Penso che il percorso di Sister Daisy nello spettacolo sia molto simile al percorso che ho avuto io (e forse molte altre persone) durante questi ultimi mesi: la fede e la fiducia possono essere un’arma a doppio taglio. È ciò che le permette di andare avanti, ma nell’affidarsi si aspetta di ricevere prima o poi un segno, una risposta (una ricompensa?). Quando pensava di aver toccato il fondo e viene messa di nuovo alla prova, crolla. E per rialzarsi le servirà una prospettiva differente. Quindi sì, sicuramente può essere utile avere fiducia per trovare un equilibrio, ma con la consapevolezza che gli equilibri cambiano continuamente.
La storia di Sister Daisy non ha un background felice: il troppo dolore l’ha messa di fronte a due strade: resistere o affondare. Lei ha scelto la via più ardua, ovvero Dio, farsi forza e resistere. Pensi che la scelta di Sister Daisy sia stata anche supportata dal senso di colpa o dal fatto di potersi occupare di qualcuno e che qualcuno potesse occuparsi di lei?
Non penso sia stato il senso di colpa ad averla portata sulla “via più ardua”. Penso che, avendo avuto una vita così difficile, trovare un senso per andare avanti sia stato per lei altrettanto difficile. Che quindi, come dice lei stessa, svagarsi o vivere una vita “normale” non sarebbe stata per lei un’opzione plausibile per superare i suoi traumi.
In scena ci sei solamente tu, ma sono tre i personaggi, quanto sono “reali” e quanto un ipotetico frutto di un’allucinazione di Sister Daisy?
Aiuto, non avevo pensato a questa possibilità! Potrebbe partire un dibattito al riguardo, dato che da attrice effettivamente “li sto allucinando” e sono da sola, ma indubbiamente l’idea della loro presenza conforta molto Sister Daisy. Del resto anche Dio non dà “segni di vita” durante lo spettacolo. È presente, o è importante sapere se c’è “davvero”? Penso che ognuno possa scegliere la sua interpretazione.
Il concetto di sicurezza è associato alla casa “stay safe, stay home” come adesso, ma quanto questo corrisponde al vero?

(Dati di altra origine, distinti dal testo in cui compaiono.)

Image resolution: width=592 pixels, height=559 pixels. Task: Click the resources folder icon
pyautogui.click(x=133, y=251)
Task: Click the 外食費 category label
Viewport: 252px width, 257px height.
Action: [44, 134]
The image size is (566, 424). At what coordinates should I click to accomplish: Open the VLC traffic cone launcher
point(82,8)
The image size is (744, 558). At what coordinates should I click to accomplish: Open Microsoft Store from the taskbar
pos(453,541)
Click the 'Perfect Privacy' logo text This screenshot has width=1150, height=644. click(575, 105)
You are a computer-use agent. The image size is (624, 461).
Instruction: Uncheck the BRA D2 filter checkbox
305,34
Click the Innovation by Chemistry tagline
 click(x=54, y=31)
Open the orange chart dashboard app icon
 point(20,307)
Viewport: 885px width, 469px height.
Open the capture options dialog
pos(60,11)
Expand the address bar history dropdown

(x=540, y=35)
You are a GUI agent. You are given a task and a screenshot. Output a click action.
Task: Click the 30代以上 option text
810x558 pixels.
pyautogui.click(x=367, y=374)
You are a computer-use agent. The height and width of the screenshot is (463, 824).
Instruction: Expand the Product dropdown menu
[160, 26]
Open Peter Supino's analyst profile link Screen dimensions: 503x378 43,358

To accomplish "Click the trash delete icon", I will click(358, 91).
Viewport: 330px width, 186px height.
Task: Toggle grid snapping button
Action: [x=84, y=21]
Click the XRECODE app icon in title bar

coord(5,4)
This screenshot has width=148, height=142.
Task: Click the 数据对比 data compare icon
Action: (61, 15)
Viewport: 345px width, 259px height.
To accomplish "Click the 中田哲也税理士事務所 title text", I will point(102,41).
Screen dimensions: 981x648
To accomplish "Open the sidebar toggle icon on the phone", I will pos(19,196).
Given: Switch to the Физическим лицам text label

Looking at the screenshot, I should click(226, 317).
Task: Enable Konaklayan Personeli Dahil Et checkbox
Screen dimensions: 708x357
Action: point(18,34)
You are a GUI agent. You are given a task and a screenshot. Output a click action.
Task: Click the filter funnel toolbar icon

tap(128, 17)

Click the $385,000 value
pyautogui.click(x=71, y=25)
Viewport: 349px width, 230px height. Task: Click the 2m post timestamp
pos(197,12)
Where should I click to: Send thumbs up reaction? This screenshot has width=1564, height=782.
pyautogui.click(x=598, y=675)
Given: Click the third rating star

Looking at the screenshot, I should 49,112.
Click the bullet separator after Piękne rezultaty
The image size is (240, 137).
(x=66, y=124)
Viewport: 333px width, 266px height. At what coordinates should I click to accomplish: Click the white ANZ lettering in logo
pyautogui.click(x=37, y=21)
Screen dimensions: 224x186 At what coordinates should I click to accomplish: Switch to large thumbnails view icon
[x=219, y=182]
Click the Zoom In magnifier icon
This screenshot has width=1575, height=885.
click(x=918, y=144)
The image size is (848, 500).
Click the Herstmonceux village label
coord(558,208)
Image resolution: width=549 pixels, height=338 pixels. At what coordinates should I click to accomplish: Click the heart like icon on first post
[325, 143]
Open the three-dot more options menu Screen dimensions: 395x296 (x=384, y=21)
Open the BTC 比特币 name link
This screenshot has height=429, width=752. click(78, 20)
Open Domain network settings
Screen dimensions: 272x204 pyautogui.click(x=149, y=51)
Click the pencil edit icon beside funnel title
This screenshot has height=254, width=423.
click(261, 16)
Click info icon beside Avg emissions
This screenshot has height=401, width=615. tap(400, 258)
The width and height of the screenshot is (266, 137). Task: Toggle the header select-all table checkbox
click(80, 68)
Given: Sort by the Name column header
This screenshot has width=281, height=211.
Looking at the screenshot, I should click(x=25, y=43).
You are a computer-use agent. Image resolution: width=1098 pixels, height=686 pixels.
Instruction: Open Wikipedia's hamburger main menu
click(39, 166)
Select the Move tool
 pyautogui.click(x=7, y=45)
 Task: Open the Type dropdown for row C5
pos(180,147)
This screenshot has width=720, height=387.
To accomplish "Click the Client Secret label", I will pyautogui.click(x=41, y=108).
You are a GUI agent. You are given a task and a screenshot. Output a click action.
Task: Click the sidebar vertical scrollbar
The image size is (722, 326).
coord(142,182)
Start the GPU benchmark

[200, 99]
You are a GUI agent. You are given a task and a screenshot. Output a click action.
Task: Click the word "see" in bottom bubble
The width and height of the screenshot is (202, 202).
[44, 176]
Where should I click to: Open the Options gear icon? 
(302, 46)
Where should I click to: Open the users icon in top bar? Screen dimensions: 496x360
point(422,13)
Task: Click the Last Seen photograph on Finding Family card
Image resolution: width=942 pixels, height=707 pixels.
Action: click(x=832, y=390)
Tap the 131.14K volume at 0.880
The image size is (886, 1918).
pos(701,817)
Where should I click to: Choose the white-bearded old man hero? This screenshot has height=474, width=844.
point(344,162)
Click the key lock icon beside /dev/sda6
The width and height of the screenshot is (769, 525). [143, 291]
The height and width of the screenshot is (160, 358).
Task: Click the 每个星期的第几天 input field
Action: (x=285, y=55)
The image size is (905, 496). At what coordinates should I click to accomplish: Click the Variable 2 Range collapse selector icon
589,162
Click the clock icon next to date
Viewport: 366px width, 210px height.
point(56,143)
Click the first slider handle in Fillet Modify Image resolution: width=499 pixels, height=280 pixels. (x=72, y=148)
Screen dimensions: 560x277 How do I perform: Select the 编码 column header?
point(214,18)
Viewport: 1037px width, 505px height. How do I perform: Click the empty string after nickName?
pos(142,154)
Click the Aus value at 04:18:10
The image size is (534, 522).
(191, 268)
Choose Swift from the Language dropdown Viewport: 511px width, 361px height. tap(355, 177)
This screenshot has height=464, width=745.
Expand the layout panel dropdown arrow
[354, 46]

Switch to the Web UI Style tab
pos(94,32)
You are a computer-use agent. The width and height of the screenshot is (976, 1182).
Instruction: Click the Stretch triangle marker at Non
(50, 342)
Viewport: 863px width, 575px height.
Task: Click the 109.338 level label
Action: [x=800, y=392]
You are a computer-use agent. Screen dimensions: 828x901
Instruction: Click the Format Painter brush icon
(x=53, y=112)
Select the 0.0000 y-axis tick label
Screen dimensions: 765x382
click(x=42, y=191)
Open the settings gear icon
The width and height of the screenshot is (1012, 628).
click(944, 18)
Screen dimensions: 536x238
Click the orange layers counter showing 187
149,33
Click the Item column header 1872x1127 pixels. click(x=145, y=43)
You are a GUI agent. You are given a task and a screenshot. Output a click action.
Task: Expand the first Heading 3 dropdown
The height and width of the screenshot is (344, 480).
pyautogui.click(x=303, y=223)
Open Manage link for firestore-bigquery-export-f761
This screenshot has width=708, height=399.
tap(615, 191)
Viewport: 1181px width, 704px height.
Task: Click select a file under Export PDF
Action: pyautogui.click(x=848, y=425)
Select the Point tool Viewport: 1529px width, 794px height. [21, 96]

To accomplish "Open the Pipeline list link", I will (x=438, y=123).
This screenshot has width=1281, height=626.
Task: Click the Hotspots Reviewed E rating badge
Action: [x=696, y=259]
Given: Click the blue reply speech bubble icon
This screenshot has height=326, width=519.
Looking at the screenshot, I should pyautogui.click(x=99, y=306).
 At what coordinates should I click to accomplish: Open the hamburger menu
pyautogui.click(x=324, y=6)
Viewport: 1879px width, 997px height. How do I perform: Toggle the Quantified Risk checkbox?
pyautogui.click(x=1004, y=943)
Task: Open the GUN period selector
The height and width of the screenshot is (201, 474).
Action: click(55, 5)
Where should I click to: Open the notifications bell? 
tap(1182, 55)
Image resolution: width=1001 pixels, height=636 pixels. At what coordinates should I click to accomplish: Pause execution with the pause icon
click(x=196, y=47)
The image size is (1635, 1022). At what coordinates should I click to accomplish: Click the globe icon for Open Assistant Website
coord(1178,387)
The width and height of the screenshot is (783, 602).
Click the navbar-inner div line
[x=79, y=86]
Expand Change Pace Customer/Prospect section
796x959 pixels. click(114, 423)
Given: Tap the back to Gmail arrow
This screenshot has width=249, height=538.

“Stay home, stay safe” suona come una promessa, ma credo che questo testo insegni che affidarsi troppo alle promesse può essere pericoloso; che spesso non esiste una formula magica (o religiosa) per affrontare le situazioni tragiche, e che forse Sister Daisy ha bisogno di trovare le sue piccole risposte giorno per giorno.